Learning Non-myopic Power Allocation in Constrained Scenarios
This addresses a more realistic scenario for wireless network optimization, though it is incremental as it builds on existing learnable algorithms by extending them to episodic constraints.
The paper tackles the problem of optimal power allocation in ad hoc interference networks under time-coupled constraints, proposing a learning-based framework that uses an actor-critic algorithm to achieve superior episodic network-utility performance with improved efficiency in time and computational complexity.

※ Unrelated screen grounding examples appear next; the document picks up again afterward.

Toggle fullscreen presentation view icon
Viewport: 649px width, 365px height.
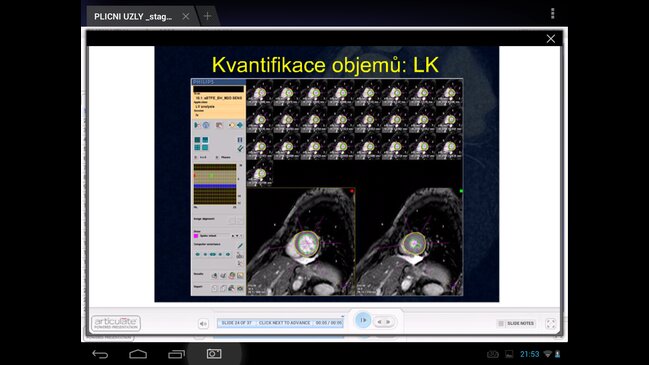[x=550, y=324]
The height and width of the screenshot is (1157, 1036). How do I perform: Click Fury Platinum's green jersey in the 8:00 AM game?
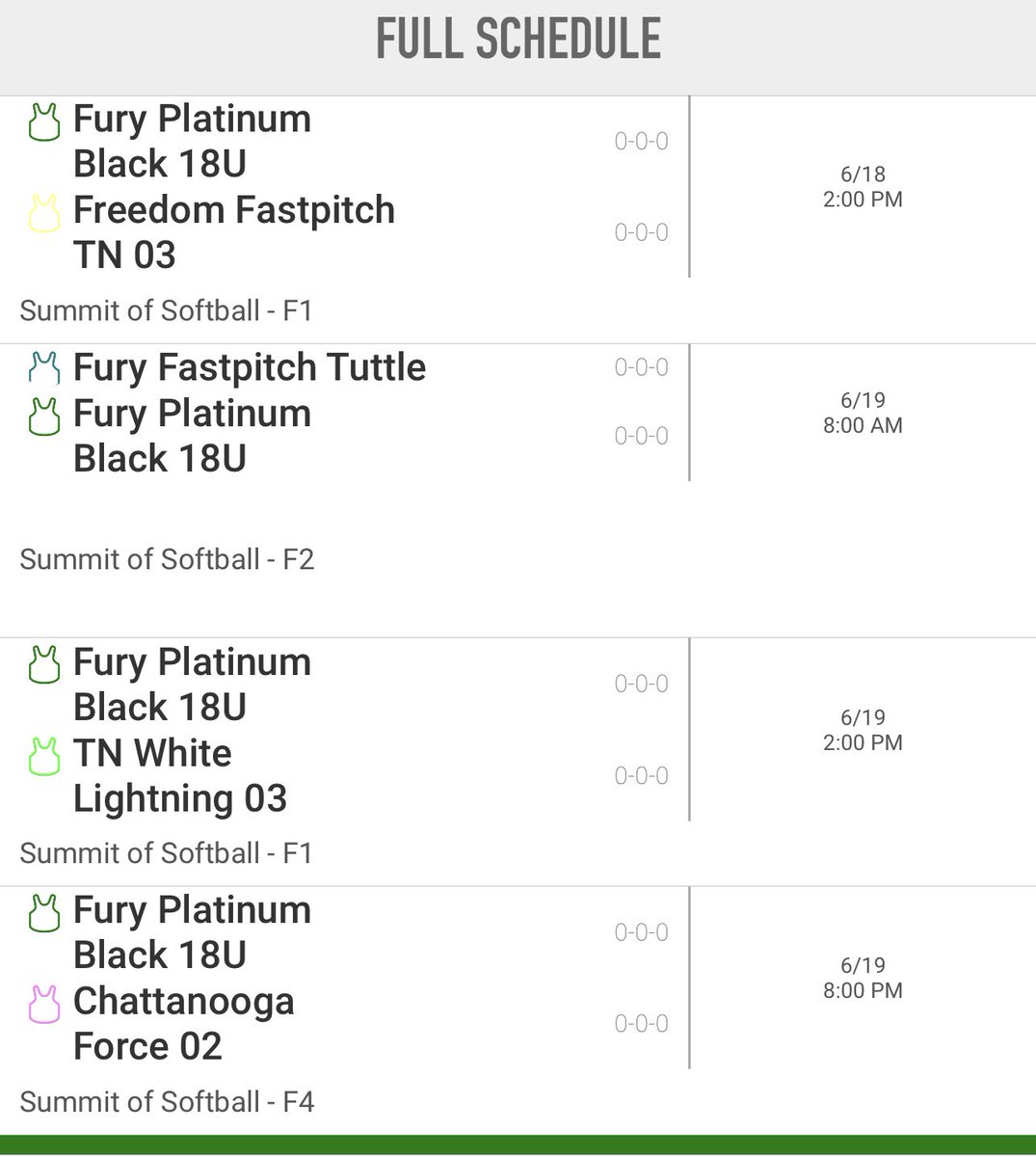tap(43, 417)
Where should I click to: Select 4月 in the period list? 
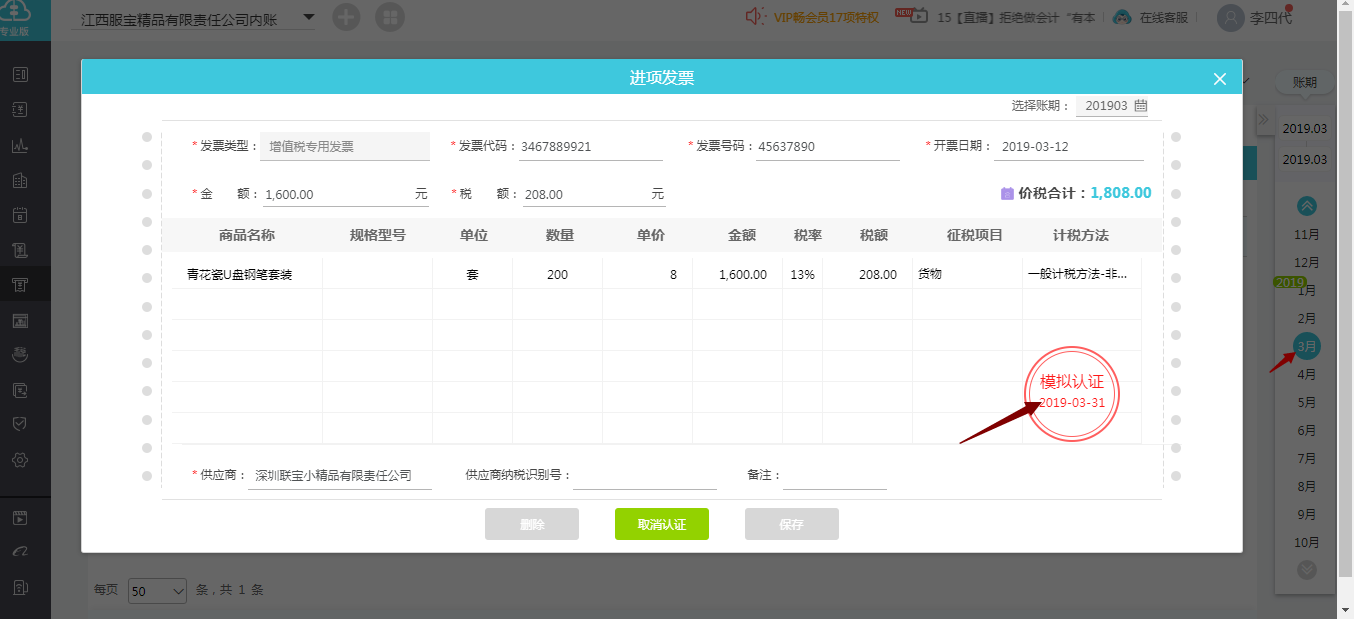[x=1307, y=374]
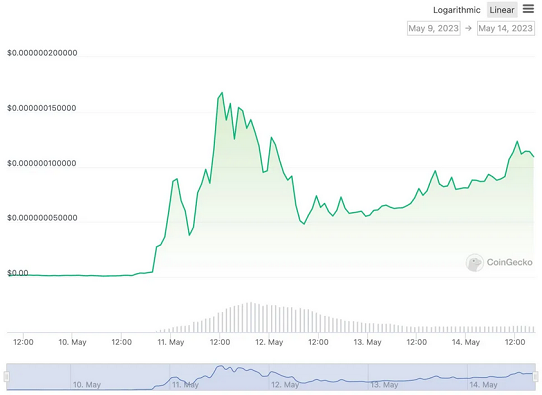The image size is (542, 395).
Task: Click the price peak near 12:00 on 11 May
Action: point(222,93)
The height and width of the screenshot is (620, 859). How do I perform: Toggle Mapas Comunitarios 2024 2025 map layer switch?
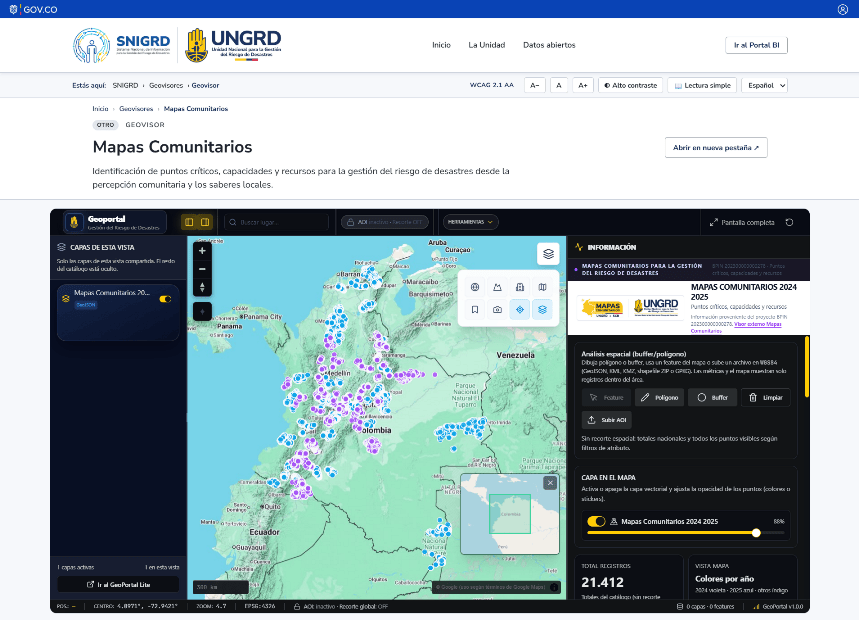[x=596, y=521]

We propose a learning-based framework for efficient power allocation in ad hoc interference networks under episodic constraints. The problem of optimal power allocation -- for maximizing a given network utility metric -- under instantaneous constraints has recently gained significant popularity. Several learnable algorithms have been proposed to obtain fast, effective, and near-optimal performance. However, a more realistic scenario arises when the utility metric has to be optimized for an entire episode under time-coupled constraints. In this case, the instantaneous power needs to be regulated so that the given utility can be optimized over an entire sequence of wireless network realizations while satisfying the constraint at all times. Solving each instance independently will be myopic as the long-term constraint cannot modulate such a solution. Instead, we frame this as a constrained and sequential decision-making problem, and employ an actor-critic algorithm to obtain the constraint-aware power allocation at each step. We present experimental analyses to illustrate the effectiveness of our method in terms of superior episodic network-utility performance and its efficiency in terms of time and computational complexity.